### To do
Copy the lines below exactly. Start at the first and finish with the line containing "Thúc Ngao Chôn Rắn (507, 2172)".

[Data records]
________________

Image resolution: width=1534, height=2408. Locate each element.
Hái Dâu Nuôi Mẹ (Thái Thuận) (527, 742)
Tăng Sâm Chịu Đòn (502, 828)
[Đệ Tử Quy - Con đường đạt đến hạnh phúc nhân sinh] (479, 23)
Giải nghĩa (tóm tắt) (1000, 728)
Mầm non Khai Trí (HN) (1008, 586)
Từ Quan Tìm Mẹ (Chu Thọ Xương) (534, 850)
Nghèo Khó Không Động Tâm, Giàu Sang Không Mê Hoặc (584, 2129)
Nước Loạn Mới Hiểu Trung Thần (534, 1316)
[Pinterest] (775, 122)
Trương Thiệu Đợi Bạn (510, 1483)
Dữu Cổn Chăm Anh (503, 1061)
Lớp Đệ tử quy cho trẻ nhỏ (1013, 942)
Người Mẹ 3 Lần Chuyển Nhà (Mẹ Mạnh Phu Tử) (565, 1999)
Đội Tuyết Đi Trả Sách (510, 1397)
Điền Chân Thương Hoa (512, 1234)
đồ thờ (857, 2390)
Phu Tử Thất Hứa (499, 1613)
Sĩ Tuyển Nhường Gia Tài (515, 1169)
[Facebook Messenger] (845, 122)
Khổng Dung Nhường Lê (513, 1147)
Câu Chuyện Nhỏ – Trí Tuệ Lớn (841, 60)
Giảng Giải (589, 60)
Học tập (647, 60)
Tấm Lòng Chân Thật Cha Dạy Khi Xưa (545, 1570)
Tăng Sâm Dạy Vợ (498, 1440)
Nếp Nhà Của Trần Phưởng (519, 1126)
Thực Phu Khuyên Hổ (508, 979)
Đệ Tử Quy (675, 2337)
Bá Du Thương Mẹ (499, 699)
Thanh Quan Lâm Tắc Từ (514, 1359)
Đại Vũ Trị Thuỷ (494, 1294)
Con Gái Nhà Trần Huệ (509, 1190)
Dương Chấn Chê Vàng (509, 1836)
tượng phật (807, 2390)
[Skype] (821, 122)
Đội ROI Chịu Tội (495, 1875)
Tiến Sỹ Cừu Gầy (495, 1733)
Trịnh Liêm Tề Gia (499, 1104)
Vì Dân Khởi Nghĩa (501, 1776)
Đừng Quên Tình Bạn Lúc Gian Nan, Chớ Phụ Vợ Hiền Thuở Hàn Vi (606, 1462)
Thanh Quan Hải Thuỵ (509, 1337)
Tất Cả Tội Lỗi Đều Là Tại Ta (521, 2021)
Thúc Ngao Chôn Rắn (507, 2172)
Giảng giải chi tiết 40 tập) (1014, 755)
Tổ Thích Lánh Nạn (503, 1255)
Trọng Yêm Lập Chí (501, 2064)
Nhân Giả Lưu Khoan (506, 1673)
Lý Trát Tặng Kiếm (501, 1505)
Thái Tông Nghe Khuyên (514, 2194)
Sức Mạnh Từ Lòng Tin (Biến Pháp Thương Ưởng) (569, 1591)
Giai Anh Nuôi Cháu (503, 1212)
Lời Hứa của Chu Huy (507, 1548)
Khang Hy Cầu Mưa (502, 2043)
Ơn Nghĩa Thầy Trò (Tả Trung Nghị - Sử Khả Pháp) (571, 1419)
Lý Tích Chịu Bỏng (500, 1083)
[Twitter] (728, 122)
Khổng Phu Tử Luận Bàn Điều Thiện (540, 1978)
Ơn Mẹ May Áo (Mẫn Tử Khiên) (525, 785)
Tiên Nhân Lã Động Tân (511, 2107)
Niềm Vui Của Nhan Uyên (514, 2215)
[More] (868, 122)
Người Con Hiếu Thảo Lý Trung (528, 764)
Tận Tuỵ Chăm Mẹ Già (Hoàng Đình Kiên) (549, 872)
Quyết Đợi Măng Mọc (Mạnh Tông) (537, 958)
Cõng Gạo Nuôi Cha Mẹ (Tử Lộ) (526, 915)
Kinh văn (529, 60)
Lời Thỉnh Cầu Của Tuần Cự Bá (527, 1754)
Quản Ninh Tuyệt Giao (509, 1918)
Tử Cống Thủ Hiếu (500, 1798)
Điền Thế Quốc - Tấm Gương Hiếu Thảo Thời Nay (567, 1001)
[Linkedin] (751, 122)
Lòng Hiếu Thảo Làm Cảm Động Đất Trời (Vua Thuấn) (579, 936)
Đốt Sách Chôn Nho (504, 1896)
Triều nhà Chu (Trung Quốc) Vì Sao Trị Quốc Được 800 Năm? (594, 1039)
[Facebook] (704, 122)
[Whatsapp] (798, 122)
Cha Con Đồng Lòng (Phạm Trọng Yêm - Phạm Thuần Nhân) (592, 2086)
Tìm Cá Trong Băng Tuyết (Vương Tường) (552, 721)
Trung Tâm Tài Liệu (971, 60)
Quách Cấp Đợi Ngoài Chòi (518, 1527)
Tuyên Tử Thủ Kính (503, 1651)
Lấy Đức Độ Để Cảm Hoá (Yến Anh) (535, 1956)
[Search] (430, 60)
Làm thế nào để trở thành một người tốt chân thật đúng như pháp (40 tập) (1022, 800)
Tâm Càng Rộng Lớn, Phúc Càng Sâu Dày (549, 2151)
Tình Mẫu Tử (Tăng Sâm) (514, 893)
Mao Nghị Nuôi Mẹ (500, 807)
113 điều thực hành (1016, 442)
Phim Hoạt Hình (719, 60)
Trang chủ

________________

### Worked solution
Image resolution: width=1534, height=2408. Locate each element.
Hái Dâu Nuôi Mẹ (Thái Thuận) (527, 742)
Tăng Sâm Chịu Đòn (502, 828)
[Đệ Tử Quy - Con đường đạt đến hạnh phúc nhân sinh] (479, 23)
Giải nghĩa (tóm tắt) (1000, 728)
Mầm non Khai Trí (HN) (1008, 586)
Từ Quan Tìm Mẹ (Chu Thọ Xương) (534, 850)
Nghèo Khó Không Động Tâm, Giàu Sang Không Mê Hoặc (584, 2129)
Nước Loạn Mới Hiểu Trung Thần (534, 1316)
[Pinterest] (775, 122)
Trương Thiệu Đợi Bạn (510, 1483)
Dữu Cổn Chăm Anh (503, 1061)
Lớp Đệ tử quy cho trẻ nhỏ (1013, 942)
Người Mẹ 3 Lần Chuyển Nhà (Mẹ Mạnh Phu Tử) (565, 1999)
Đội Tuyết Đi Trả Sách (510, 1397)
Điền Chân Thương Hoa (512, 1234)
đồ thờ (857, 2390)
Phu Tử Thất Hứa (499, 1613)
Sĩ Tuyển Nhường Gia Tài (515, 1169)
[Facebook Messenger] (845, 122)
Khổng Dung Nhường Lê (513, 1147)
Câu Chuyện Nhỏ – Trí Tuệ Lớn (841, 60)
Giảng Giải (589, 60)
Học tập (647, 60)
Tấm Lòng Chân Thật Cha Dạy Khi Xưa (545, 1570)
Tăng Sâm Dạy Vợ (498, 1440)
Nếp Nhà Của Trần Phưởng (519, 1126)
Thực Phu Khuyên Hổ (508, 979)
Đệ Tử Quy (675, 2337)
Bá Du Thương Mẹ (499, 699)
Thanh Quan Lâm Tắc Từ (514, 1359)
Đại Vũ Trị Thuỷ (494, 1294)
Con Gái Nhà Trần Huệ (509, 1190)
Dương Chấn Chê Vàng (509, 1836)
tượng phật (807, 2390)
[Skype] (821, 122)
Đội ROI Chịu Tội (495, 1875)
Tiến Sỹ Cừu Gầy (495, 1733)
Trịnh Liêm Tề Gia (499, 1104)
Vì Dân Khởi Nghĩa (501, 1776)
Đừng Quên Tình Bạn Lúc Gian Nan, Chớ Phụ Vợ Hiền Thuở Hàn Vi (606, 1462)
Thanh Quan Hải Thuỵ (509, 1337)
Tất Cả Tội Lỗi Đều Là Tại Ta (521, 2021)
Thúc Ngao Chôn Rắn (507, 2172)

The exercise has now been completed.